| Lately, it seems that you can’t go one day without hearing about the tremendous gains (and losses) of Bitcoin and other popular “virtual currencies.” While high returns make them intriguing as an investment, the U.S. Commodity Futures Trading Commission (CFTC) wants you to be aware of the possible risks associated with investing or speculating in virtual currencies. Here’s information straight from the CFTC: |
What You Should Know:
- Virtual currency is a type of unregulated digital money that is used and accepted by members of a virtual community.
- Virtual currency does not have status as legal tender.

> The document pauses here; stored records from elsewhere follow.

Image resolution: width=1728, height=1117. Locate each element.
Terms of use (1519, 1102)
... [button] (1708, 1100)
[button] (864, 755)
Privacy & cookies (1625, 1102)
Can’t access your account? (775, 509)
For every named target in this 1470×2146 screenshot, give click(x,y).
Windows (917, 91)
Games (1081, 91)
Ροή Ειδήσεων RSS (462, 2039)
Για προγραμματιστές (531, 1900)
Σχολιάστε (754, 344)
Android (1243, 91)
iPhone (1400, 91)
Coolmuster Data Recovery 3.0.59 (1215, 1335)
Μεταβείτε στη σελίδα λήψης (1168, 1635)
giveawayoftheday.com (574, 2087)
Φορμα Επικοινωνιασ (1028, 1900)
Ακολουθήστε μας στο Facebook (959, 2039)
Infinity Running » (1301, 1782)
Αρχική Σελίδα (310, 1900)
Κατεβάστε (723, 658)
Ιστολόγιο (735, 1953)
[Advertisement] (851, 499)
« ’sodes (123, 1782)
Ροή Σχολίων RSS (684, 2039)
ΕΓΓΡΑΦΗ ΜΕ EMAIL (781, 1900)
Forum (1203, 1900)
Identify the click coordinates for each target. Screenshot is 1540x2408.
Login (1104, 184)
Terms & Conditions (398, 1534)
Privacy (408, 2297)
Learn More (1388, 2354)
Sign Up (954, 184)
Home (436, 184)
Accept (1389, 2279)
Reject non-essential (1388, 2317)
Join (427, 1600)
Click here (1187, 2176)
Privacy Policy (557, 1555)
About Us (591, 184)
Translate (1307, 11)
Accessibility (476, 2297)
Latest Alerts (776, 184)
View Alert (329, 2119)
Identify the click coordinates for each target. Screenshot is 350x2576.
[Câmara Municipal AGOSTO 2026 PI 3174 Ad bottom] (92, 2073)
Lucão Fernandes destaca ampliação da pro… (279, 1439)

- While virtual currencies have potential benefits, the cash market is largely unregulated, so beware. Virtual currencies:
- Are commonly targeted by hackers and fraudsters
- Offer no recourse if stolen
- Involve e-wallets or storage that present cybersecurity risks
- Carry speculative risk plus fraud and manipulation risks
What You Should Do:
- Visit the CFTC’s virtual currency resource page, cftc.gov/bitcoin to learn more about how to protect yourself.
- If someone tries to sell you an investment in virtual currency options or futures, including Bitcoin, verify they are registered with the CFTC at SmartCheck.gov.
- If you think you’ve been victimized by a virtual currency fraud, call the CFTC toll-free at 866-FON-CFTC (866-366-2382) or submit a tip online.